ロッソたちは特に気にしていないようだが、サンドローネは違った。
「参ったわね……ホテルのような宿を期待していたわけじゃないけど」
「お前、連結馬車に泊ればいいだろ」
「……あなたは気にしないの?」
「別に。むしろ、こういうの新鮮で面白そうだ」
ちょっとワクワクしている俺。
というわけで、サンドローネとリヒターは連結馬車へ。護衛にシュバンとマイルズさん、ヴェルデも連結馬車に行った。
驚いたことに、ユストゥスは気にしていないようだ。
「エルフなので、森暮らしには慣れていました。こういう大自然の恵みだけに囲まれて寝ることは、四十年前くらいまでは普通にしていましたので」
「そ、そうか」
エルフ、十二星座の魔女を見ると博識なイメージだけど、普通のエルフは今でも森暮らしが普通なんだよなあ。
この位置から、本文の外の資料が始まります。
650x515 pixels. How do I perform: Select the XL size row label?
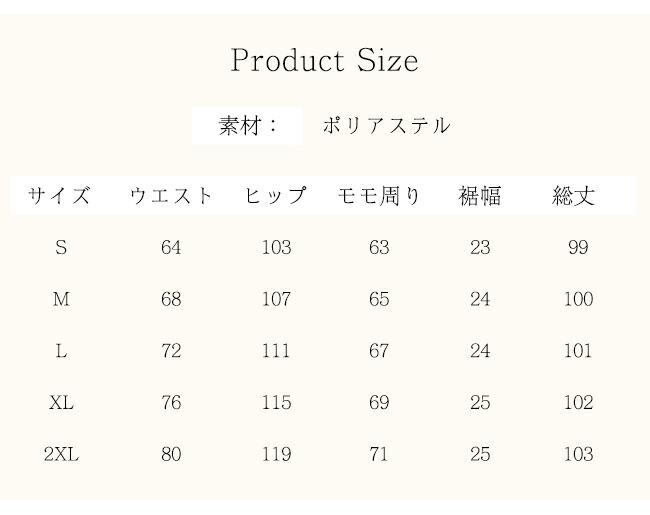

エルフの森か……一度は行ってみたいかも。決して焼き討ちとか合わないでほしいけど。
すると、ロッソたちが俺とユストゥスの元へ。
「おっさん、相談したけど、これから交代で一人ずつ、おねーさんとユストゥス、おっさんに護衛付くから。それと、連結馬車に一人、あとは全体を見る感じで」
「ああ、わかった。その辺はお前らに任せるよ」
ちなみに、今夜の宴……俺はいつものバカ騒ぎになると思ったが、護衛であるロッソたちは食事こそするけど、酒は一滴も飲まないらしい。
そうか……ちょっと残念だけど、仕方ないよなあ。
◇◇◇◇◇◇
その日の夜、集落の中央広場に巨大な櫓が立てられ、日が沈むと同時にリオが魔法で火を着けると、一気に燃え上がった。
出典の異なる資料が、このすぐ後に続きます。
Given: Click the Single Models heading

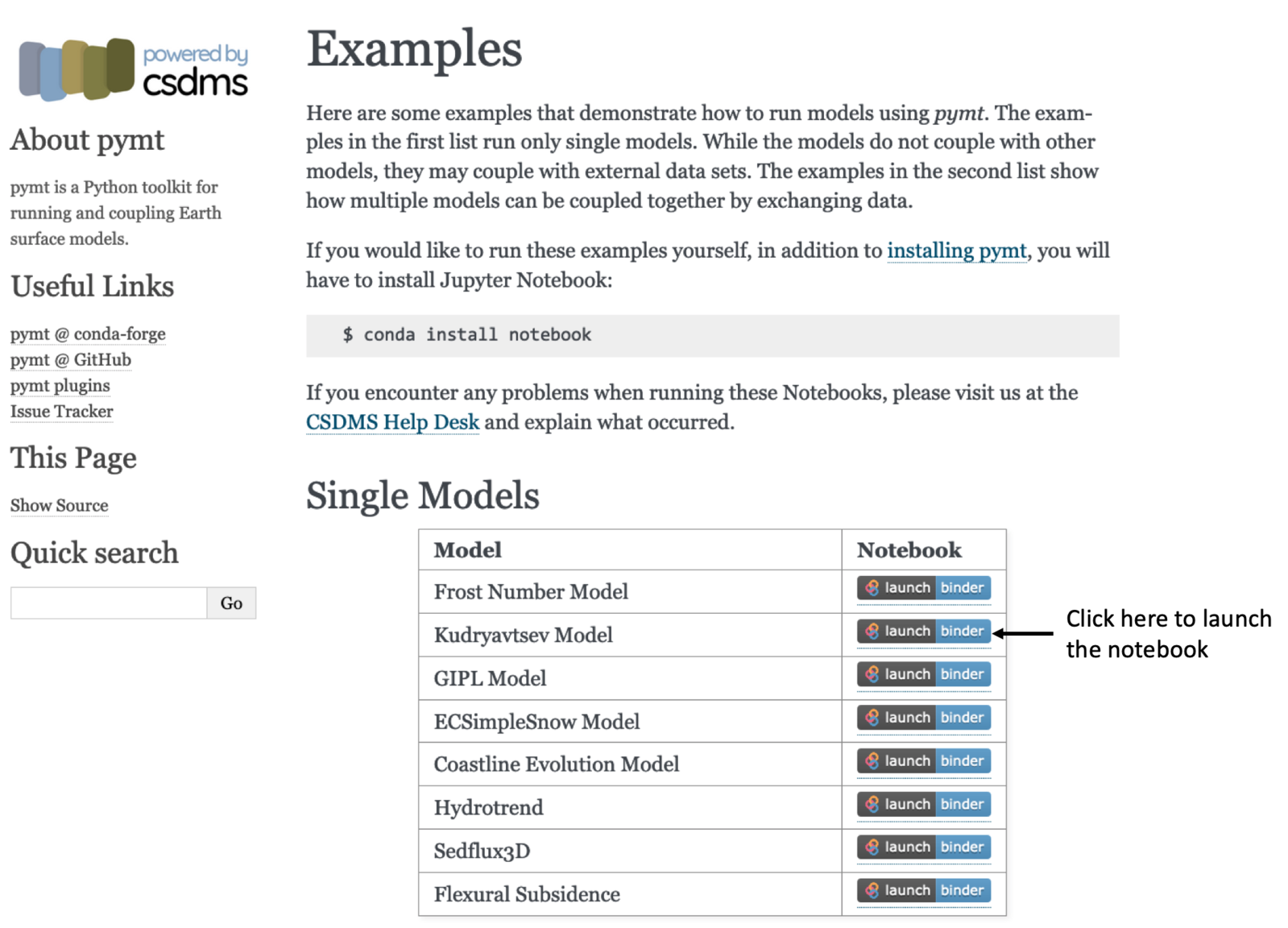Looking at the screenshot, I should click(x=422, y=495).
そして、多くの獣人たちが料理をテーブルへ運び、大量の酒が並ぶ。
皿などではなく大きな葉っぱ、酒もヤシの実みたいなのを真っ二つにして木を削ったカップに注ぎ、料理のメインは肉、とにかく肉!! 櫓の傍では、今日のメインなのか……ドラゴンみたいな魔獣が、ケツから口まで一気に串を通され、豪快に丸焼きになっていた。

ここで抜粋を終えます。